Nos responsables n’ont pas compris que la vie n’a pas de prix...

Photo d’illustration ANI

Chaque année, une sourde et sordide guerre qui ne dit pas son nom fauche des centaines de vies innocentes et endeuille leurs familles dans l’indifférence quasi générale des pouvoirs publics. Depuis le début de l’année, les routes libanaises ont déjà tué 281 personnes – soit un rythme affolant de plus d’un mort par jour ! –, auxquelles il faut ajouter plus de 3 000 blessés, selon les chiffres du Centre de gestion du trafic des Forces de sécurité intérieure (arrêtés au 14 août). Un bilan d’autant plus sinistre que plus du tiers de ces décès (et un quart des blessés) concernent de bien vulnérables piétons.
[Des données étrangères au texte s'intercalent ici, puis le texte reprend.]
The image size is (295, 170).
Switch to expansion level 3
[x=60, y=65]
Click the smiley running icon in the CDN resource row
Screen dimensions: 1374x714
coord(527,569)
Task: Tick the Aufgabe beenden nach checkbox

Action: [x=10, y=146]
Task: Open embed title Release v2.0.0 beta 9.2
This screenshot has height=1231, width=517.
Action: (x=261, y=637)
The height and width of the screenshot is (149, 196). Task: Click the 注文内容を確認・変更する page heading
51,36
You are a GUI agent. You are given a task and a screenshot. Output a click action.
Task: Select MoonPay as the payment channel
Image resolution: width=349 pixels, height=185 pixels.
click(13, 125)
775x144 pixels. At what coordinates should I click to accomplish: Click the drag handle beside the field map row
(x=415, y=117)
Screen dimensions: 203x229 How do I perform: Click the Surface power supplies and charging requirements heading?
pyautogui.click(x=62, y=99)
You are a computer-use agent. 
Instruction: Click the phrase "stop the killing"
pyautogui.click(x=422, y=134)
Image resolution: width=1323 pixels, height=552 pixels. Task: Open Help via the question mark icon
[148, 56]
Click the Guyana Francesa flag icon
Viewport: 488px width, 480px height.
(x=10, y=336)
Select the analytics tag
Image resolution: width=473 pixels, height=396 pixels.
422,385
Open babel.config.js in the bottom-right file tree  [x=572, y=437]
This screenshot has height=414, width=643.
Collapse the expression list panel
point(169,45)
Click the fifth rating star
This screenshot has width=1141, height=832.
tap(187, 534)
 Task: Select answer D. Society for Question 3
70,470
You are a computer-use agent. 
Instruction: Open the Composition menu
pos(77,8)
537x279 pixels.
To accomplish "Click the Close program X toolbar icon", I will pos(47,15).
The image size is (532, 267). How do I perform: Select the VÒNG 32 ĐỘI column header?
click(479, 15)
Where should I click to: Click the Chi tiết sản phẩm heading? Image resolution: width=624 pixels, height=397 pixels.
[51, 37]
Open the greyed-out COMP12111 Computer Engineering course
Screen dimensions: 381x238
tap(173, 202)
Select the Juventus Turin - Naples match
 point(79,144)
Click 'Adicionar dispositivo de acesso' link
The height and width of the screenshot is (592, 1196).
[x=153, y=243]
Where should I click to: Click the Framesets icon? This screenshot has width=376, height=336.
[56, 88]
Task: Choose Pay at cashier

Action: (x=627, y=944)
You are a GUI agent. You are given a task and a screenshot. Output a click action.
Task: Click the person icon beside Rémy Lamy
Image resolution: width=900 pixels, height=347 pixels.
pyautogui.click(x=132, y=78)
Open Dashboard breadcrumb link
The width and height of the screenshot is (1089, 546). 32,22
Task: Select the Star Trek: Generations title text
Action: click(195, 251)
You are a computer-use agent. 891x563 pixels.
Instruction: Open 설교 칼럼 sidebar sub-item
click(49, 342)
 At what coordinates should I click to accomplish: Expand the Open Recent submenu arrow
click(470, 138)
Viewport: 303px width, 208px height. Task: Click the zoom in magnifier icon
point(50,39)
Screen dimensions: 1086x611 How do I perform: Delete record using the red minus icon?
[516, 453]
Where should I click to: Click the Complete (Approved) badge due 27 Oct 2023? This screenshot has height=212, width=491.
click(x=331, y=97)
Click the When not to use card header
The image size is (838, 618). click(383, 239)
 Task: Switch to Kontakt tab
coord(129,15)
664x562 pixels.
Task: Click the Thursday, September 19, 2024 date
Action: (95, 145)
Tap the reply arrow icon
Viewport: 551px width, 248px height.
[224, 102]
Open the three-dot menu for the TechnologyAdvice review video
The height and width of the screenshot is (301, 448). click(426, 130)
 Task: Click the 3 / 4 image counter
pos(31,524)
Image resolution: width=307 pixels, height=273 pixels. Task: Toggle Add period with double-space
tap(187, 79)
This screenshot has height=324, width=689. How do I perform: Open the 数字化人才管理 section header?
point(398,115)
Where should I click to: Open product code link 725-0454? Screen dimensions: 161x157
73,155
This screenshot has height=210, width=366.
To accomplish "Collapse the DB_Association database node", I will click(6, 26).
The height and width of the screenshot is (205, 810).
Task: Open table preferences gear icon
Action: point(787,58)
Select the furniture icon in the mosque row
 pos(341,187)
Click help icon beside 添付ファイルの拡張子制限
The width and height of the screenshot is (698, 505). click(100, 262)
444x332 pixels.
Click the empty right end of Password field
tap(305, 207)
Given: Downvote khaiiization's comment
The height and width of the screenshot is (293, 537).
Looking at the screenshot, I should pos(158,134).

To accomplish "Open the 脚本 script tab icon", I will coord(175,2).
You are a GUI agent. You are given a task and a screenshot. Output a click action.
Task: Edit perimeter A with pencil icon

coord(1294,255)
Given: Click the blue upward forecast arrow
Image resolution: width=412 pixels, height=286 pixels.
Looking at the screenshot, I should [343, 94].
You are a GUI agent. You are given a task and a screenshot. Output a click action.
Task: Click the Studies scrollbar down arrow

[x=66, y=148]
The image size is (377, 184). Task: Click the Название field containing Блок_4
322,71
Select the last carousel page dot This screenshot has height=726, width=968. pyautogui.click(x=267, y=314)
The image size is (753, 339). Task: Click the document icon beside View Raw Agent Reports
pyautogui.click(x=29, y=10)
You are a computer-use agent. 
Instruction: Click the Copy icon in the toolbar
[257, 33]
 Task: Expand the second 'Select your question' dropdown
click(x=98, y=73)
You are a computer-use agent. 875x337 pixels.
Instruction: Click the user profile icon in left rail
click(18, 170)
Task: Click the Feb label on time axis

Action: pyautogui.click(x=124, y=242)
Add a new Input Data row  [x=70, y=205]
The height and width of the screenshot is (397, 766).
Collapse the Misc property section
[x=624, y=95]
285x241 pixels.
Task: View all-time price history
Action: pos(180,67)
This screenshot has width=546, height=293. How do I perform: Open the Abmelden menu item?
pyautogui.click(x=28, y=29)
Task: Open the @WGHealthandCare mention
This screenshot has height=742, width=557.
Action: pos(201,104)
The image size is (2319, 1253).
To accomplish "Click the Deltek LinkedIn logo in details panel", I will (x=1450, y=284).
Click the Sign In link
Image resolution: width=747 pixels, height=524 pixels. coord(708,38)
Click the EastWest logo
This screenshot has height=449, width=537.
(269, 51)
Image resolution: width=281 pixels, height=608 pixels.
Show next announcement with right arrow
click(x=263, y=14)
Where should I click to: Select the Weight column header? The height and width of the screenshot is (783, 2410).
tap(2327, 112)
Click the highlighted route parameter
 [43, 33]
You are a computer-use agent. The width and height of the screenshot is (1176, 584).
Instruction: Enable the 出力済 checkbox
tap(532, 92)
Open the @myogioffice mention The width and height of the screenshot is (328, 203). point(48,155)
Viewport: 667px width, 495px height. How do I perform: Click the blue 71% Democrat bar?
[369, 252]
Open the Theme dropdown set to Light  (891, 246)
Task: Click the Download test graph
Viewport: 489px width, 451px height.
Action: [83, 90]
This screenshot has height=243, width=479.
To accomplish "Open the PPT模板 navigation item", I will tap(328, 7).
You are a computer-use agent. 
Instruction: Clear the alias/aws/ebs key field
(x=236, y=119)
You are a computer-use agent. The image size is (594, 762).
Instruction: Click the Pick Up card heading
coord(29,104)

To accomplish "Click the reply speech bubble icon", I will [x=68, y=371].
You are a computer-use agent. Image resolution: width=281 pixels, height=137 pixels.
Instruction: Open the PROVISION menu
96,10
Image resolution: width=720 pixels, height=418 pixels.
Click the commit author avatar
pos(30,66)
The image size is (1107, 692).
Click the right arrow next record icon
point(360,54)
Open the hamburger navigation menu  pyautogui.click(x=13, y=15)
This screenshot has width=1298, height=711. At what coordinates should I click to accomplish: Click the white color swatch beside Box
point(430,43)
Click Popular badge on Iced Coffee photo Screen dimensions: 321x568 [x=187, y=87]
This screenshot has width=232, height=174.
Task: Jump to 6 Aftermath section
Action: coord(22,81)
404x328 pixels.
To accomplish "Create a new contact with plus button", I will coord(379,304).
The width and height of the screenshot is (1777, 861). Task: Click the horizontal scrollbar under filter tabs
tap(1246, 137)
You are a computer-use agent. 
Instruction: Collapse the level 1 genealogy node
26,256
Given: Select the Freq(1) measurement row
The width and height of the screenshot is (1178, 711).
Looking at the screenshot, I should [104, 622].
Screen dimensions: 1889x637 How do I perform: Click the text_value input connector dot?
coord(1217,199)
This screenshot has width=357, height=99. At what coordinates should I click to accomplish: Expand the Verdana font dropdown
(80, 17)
Tel est le constat macabre qui s’impose aux Libanais depuis des décennies, sans que l’on assiste à l’émergence d’un plan sérieux de sortie de crise. Car les marges d’amélioration dans ces domaines sont immenses, si tant est que l’on veuille vraiment s’en donner les moyens : selon l’Organisation mondiale de la santé, le taux de mortalité routière – soit le nombre de tués pour 100 000 habitants – dans les pays à revenu faible et intermédiaire, dont fait partie le Liban, est deux fois plus élevé que celui des pays à revenu élevé. Pire, ces pays concentrent plus de 90 % des décès dus aux accidents de la route, alors qu’ils ne possèdent qu’un peu plus de la moitié du parc de véhicules mondial.


(Lire aussi : Au Liban, ces routes qui tuent au quotidien...)


Lettre morte
Plus de trois ans après l’entrée en vigueur du nouveau code de la route – qui prévoyait notamment l’introduction du permis à points, le renouvellement décennal de ce dernier, un abaissement des limites de vitesse autorisées ou le durcissement des sanctions prévues –, la joie avec laquelle nous avons accueilli cette avancée, censée être décisive, s’est avérée être de bien courte durée. Car si les réformes introduites alors ne sont pas en cause, force est de constater qu’elles sont depuis restées lettre morte et que les infractions à la loi continuent à prendre le dessus sur les timides tentatives de l’État pour s’assurer de leur réelle mise en œuvre.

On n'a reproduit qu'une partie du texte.